# Sooooo........I did it!!



## caseybug (Nov 1, 2004)

Ok so I got through my 5 weeks of teaching prac pretty much unscarred. But thats not the best thing.

I really enjoyed being on prac too, some days i really looked forward to going. i loved getting to know the kids, i really cared about them and wanted them to succeed. i tried my hardest to be the best teacher i could be and i am proud of what i have accomplished. being proud of myself is something i really struggle with so the fact i can even say im proud is a huge step.

I tried my hardest to interact with the staff at my school and found they really accepted me for who i was. 

But all of this still isnt the best thing. the best thing is that during my last three pracs i have at some stage told the teacher i was with about my SA and almost used it as an excuse for why i wasnt good at certain things. this year however, ive finished prac and no one at the school knows anything about my SA. i didnt have to use it as an excuse. i did it and i can do it again


----------



## Xothandir (Jan 23, 2005)

That's awesome!

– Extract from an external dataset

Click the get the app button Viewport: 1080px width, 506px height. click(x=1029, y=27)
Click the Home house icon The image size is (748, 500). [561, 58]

Well done! :banana :banana


----------



## Andy AM (Feb 12, 2004)

You kick butt Casey!!! Ohh wait, that's a bad example for teaching kids.

You rock Casey!!! Ooohhh, wait, another bad example.

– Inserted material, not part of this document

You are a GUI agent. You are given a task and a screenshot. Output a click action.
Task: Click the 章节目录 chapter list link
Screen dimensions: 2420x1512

mmmm, whatever... you rule Casey!!!


----------



## leilanistar (Jul 6, 2004)

> i loved getting to know the kids, i really cared about them and wanted them to succeed.


Right on, Caseybug! Thatis what being a _proud_, *excellent* teacher is all about! (from one teacher to another). :banana

Star :hug


----------



## Ll (Jun 14, 2005)

Caseybug, that is really awesome! Give yourself a pat on the back!


----------



## doobashooba (Jul 11, 2008)

thats great :banana


----------